> [WHAT YOU SHOULD DO]
The required output is the line containing "644x179 pixels." and every line after it, transcribed exactly through the end of the data below.

Stored items:
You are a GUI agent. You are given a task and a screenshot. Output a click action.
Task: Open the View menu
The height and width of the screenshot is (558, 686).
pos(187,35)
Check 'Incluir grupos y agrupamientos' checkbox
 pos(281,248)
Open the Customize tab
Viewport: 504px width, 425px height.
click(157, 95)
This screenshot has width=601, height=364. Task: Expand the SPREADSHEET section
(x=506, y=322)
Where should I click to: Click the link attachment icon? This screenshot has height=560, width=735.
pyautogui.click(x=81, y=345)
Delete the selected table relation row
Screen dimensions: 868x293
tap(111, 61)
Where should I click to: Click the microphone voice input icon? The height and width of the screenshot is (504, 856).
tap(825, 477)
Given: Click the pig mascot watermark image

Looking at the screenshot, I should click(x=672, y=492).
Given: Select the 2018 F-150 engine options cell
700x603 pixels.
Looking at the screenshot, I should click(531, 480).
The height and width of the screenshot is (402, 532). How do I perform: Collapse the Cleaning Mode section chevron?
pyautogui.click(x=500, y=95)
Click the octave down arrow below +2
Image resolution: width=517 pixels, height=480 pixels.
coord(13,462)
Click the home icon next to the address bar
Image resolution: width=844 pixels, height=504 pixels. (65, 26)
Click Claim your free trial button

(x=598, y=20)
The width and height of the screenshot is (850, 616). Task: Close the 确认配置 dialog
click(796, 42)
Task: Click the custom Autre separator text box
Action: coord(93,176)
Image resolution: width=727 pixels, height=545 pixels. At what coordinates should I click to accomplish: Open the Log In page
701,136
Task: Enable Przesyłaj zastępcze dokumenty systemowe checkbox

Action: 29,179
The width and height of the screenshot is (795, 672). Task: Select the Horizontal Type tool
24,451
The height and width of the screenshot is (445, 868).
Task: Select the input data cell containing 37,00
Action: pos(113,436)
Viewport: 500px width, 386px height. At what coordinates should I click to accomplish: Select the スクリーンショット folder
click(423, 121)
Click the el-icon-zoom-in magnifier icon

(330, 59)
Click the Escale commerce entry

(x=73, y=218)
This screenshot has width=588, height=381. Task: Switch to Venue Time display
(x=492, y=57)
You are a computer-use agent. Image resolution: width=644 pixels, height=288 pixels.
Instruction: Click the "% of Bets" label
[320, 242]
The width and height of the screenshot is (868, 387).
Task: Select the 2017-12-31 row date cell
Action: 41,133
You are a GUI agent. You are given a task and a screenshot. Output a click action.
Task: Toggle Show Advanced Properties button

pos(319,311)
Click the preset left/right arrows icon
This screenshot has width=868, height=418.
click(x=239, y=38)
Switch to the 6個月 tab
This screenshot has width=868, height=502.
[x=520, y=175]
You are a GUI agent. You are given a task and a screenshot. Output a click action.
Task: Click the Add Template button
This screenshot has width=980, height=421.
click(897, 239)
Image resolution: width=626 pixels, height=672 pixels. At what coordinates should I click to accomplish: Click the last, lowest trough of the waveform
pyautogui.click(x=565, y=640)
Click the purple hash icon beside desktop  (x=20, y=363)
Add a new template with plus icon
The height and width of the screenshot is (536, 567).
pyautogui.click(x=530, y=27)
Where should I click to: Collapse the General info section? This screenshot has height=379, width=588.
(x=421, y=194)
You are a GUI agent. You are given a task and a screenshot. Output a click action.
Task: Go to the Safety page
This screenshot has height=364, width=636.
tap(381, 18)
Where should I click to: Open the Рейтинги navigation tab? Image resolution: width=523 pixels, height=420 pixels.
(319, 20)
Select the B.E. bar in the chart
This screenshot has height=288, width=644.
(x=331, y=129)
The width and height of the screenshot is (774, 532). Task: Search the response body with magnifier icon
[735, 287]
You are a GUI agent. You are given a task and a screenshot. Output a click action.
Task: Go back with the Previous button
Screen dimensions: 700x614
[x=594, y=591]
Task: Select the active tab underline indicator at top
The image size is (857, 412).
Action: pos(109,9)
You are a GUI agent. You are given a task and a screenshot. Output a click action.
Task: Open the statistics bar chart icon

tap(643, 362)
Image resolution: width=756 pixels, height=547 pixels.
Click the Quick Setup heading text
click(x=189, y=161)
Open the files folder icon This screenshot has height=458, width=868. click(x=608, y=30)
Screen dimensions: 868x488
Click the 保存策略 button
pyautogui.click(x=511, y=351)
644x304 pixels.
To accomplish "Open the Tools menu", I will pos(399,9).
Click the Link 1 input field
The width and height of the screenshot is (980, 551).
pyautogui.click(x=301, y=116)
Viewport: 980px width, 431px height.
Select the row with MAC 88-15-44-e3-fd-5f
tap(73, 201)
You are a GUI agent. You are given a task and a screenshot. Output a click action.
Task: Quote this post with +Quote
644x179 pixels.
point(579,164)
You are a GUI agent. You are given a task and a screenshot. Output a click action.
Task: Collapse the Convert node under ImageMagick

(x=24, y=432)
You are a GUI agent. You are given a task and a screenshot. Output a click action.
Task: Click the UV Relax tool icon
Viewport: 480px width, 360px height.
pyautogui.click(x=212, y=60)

> [ANSWER BELOW]
644x179 pixels.
point(579,164)
You are a GUI agent. You are given a task and a screenshot. Output a click action.
Task: Collapse the Convert node under ImageMagick

(x=24, y=432)
You are a GUI agent. You are given a task and a screenshot. Output a click action.
Task: Click the UV Relax tool icon
Viewport: 480px width, 360px height.
pyautogui.click(x=212, y=60)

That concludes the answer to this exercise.